**Work to complete:**
**1)** Translate this sentence from the Julia discussion into Spanish: "If the package ecosystem is to flourish, programmers will be helpful to have along."
**2)** Carry the Julia discussion forward from its final post with a few more lines.

**Given text:**
Julia’s Cmd is awesome. It’s very exciting that you are planning to turn it into a mini shell DSL. I also think that subprocess API can be improved further by stealing some high-level APIs from Python subprocess because some of them are actually nice. For example, sending data to subprocess stdin and reading stdout at the same time without a deadlock is somewhat non-trivial in Julia at the moment while Python has Popen.communicate exactly for that. Also, relatively new Python has subprocess.run which makes it possible to do this in one line.
We somehow need to allow repo cleans. DifferentialEquations.jl being so large is crazy unnecessary since all of the things that made it large are no longer in the repo.
Good reminder. That’s one of the reasons I want to get more programmers who work on different kinds of problems involved. Traditionally, (and perhaps this is changing) scientist aren’t know for writing generalized, reusable code. If the package ecosystem is to flourish, programmers will be helpful to have along.
You’re discovering the dirty secret that I don’t actually use Julia for anything because my job is to develop Julia, not to use it. But there’s also the fact that in 1.0 it’s so easy to reproduce a set of packages exactly, so why bother keeping them installed? If I need to run something I can just instantiate its manifest and I’ll be back in a working state in a few minutes tops.
I don’t think that people explicitly choose to keep things installed, rather cruft just builds up. I guess one could clean it up periodically, but as long as hard disk space is cheaper than labor, it’s only worth it in egregious cases.
I was surprised by
$ du -sh ~/.julia/conda/
1.4G /home/tamas/.julia/conda/
I’ve also just realized that my .julia folder is quite large and it seems like most of it is due to Conda (sometimes Pkg keeps more than exactly one version of the package so Conda alone can take a few GBs of space). Would it be possible to somehow not have it as a dependency of IJulia?

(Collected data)
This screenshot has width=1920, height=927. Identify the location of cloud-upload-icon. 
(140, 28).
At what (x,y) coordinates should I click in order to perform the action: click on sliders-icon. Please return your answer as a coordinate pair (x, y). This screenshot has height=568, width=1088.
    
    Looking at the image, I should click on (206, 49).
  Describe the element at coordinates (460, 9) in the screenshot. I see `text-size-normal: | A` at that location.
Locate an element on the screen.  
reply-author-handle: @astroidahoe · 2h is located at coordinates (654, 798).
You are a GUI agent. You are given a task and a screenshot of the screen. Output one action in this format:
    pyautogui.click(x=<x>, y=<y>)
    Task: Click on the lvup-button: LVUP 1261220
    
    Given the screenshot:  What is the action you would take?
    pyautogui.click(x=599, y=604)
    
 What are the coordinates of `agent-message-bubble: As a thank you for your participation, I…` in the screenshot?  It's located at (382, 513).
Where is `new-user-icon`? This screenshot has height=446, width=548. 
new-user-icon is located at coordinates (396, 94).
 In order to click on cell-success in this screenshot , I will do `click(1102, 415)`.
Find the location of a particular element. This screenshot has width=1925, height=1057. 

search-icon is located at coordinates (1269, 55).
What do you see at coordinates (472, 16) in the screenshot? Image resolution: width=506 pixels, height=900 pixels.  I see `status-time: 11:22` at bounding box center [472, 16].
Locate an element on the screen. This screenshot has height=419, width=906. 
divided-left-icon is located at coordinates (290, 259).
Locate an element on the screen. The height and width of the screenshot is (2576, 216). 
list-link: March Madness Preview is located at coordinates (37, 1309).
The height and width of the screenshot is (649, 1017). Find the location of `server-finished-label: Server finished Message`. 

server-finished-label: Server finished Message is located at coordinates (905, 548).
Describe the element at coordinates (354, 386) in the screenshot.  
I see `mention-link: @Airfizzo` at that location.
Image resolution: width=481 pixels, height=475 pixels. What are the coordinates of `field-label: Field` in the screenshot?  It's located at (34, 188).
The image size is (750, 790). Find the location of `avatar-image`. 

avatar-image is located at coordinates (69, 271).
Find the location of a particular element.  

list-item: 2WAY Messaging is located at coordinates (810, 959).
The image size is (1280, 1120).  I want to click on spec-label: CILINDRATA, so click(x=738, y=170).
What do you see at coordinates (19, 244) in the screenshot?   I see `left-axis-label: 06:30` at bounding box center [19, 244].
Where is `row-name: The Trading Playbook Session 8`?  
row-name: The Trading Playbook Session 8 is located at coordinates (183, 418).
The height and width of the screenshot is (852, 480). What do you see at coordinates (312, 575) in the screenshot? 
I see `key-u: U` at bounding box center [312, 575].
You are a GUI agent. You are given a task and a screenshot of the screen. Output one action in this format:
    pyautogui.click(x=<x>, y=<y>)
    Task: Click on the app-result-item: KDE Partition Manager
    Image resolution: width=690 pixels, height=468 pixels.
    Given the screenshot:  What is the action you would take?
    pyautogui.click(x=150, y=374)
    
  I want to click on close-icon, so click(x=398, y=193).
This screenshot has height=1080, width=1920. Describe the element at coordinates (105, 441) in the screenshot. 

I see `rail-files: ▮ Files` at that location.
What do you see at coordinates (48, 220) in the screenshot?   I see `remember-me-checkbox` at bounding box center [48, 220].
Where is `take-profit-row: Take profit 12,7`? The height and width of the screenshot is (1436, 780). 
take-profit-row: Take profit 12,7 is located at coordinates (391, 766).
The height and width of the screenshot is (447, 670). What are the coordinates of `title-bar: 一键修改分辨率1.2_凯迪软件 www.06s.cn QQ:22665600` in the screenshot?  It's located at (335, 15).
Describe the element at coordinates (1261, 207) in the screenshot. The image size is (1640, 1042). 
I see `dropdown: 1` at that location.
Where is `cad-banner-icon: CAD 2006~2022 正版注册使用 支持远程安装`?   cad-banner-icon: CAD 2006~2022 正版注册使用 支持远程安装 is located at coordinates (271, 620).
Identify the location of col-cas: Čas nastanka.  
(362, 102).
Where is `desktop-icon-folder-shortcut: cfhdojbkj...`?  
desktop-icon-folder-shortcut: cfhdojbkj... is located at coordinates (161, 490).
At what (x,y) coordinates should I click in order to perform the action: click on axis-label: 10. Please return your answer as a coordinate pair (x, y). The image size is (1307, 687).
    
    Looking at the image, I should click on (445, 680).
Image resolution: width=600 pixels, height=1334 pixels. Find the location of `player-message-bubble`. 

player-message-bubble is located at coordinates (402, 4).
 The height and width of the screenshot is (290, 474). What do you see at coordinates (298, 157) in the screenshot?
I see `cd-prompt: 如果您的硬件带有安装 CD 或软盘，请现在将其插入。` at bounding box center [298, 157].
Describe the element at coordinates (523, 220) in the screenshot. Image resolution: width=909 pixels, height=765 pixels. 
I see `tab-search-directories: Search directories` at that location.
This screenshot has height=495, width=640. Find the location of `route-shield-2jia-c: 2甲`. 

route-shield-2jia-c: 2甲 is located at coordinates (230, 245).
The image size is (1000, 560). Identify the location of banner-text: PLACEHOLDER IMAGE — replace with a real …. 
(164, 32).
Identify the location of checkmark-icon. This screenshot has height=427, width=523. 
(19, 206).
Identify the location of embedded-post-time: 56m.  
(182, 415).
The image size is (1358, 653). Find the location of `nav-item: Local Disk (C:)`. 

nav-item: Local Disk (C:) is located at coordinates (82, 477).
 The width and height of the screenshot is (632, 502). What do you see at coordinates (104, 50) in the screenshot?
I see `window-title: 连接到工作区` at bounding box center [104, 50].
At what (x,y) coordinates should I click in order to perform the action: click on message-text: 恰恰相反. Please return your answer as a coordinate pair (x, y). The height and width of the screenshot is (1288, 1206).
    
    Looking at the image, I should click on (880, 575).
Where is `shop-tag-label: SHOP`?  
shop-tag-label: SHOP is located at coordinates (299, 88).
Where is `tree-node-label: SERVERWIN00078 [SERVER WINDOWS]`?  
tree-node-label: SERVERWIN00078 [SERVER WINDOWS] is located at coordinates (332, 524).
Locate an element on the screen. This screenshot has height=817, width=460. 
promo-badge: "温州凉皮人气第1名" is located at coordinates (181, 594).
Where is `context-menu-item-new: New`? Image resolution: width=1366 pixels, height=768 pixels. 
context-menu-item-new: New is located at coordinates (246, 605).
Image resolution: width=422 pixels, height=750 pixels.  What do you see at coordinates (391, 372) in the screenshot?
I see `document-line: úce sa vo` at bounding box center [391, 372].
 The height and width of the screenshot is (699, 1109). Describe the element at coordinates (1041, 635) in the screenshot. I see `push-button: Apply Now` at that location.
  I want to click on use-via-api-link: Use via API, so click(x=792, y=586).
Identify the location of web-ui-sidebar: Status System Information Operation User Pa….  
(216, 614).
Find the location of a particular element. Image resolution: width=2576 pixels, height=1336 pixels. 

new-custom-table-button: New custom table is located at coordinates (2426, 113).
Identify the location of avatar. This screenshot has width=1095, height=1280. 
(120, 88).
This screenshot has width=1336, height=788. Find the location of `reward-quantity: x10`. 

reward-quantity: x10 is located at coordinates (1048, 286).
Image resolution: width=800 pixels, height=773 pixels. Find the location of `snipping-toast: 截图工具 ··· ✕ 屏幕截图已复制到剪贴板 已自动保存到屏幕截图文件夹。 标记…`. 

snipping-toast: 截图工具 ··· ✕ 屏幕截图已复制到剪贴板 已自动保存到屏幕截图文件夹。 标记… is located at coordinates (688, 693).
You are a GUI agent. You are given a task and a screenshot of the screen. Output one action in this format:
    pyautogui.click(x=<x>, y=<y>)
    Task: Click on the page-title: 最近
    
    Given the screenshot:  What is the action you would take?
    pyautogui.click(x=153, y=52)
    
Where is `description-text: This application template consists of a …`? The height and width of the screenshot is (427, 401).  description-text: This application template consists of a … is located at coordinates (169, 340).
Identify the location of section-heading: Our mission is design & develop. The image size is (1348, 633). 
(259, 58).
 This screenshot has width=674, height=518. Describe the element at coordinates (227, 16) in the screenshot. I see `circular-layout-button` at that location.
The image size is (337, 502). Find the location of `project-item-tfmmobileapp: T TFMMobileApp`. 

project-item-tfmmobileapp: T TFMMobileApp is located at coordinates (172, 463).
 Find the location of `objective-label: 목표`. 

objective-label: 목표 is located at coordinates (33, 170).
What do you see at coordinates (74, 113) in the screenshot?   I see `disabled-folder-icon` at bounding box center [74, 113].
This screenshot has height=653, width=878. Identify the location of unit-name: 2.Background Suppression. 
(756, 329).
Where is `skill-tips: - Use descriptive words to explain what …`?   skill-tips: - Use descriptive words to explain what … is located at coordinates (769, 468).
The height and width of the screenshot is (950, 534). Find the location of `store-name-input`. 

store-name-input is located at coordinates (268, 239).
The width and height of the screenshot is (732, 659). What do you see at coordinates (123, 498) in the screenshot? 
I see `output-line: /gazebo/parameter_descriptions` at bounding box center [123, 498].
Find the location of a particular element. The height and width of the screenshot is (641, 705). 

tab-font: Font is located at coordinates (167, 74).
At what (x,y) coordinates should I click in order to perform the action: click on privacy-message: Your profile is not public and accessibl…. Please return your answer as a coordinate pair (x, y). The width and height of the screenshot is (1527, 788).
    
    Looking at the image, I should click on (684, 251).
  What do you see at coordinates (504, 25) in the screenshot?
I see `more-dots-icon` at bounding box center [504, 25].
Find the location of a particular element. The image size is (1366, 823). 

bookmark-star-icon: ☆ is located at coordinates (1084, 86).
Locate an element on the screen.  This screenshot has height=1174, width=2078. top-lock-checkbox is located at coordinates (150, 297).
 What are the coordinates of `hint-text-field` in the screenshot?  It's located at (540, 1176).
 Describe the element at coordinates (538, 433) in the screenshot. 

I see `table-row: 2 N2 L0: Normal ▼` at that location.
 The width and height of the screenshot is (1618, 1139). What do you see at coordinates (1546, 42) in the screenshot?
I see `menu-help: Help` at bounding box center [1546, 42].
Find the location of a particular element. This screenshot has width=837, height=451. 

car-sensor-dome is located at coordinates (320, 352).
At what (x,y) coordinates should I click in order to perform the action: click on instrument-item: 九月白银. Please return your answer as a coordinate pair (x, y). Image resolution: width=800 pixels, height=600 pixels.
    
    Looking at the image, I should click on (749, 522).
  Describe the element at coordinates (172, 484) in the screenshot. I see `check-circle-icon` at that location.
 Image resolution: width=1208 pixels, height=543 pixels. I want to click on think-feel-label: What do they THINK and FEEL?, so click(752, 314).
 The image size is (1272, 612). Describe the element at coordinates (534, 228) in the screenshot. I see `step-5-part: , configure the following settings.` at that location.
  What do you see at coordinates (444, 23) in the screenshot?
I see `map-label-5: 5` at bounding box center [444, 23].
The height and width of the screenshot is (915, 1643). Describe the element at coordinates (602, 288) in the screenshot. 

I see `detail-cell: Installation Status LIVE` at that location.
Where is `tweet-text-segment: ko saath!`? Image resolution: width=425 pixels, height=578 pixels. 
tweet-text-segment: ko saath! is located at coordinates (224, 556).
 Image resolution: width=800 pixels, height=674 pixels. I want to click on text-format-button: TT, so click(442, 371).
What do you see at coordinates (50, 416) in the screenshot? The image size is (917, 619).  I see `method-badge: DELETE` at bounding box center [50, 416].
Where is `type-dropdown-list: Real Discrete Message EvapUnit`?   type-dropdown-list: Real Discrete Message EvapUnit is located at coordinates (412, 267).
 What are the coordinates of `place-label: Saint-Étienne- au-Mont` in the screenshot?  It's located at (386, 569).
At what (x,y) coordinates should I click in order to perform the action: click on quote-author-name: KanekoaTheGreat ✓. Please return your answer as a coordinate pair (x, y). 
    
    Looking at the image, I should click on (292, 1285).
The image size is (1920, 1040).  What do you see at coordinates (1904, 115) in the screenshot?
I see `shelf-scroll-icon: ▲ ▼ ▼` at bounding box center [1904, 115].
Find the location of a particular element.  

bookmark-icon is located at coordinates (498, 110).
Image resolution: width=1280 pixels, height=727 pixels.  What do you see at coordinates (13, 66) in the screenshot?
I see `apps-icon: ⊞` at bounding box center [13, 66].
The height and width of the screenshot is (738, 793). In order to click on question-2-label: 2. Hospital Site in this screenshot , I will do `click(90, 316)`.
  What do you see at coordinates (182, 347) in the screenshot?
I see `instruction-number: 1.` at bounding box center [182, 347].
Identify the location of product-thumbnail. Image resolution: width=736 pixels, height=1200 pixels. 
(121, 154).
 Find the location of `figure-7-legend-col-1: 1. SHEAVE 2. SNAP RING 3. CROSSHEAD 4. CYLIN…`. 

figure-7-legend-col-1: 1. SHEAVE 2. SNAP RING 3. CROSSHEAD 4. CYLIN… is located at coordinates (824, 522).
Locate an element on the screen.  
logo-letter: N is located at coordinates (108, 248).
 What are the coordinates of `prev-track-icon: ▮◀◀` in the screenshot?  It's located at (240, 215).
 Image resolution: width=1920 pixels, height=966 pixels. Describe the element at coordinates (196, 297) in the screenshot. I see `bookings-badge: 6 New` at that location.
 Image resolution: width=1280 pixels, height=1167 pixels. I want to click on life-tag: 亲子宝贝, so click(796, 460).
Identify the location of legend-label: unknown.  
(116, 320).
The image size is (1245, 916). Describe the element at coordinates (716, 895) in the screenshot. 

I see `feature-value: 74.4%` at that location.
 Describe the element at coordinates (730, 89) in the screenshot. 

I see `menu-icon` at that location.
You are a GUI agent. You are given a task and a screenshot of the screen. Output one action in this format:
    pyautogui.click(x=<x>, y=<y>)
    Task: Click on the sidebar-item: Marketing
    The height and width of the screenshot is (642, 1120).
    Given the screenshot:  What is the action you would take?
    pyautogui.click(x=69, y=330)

**Expected results:**
**1)** Si el ecosistema de paquetes ha de florecer, será útil contar con programadores a bordo.

**2)**
Also, there is a snap for it, which is available wherever snaps are sold (almost everywhere, these days) not sure how up-to-date it is.
Anyway, I don’t think availability is the problem at all, if we’re just talking about getting software developers interested. It might be a challenge for inexperienced programmers, but nobody who does this stuff for a living is going to have trouble getting started with Julia.
In developer communities, Julia is known as a sort of faster alternative to Numpy/R/Matlab and people don’t know it’s a general-purpose language. I’ve had the conversation several times in real life and many times online. For most people (including many in this community), Julia is synonymous with numeric computing. For me, it’s such a waste that people don’t realize how practical Julia is for so many different types of work.
The other main thing that keeps people away, at least from my conversations, is that a lot of Java-first developers seem to have trouble understanding how to use dispatch on abstract types for code reuse rather than inheritance. (mumble mumble Java developers mumble mumble) edit: I do not mean to imply that Julia should try to accommodate them. What we have is better, and if inheritance is added to the language, people are going to use it, and we don’t want that.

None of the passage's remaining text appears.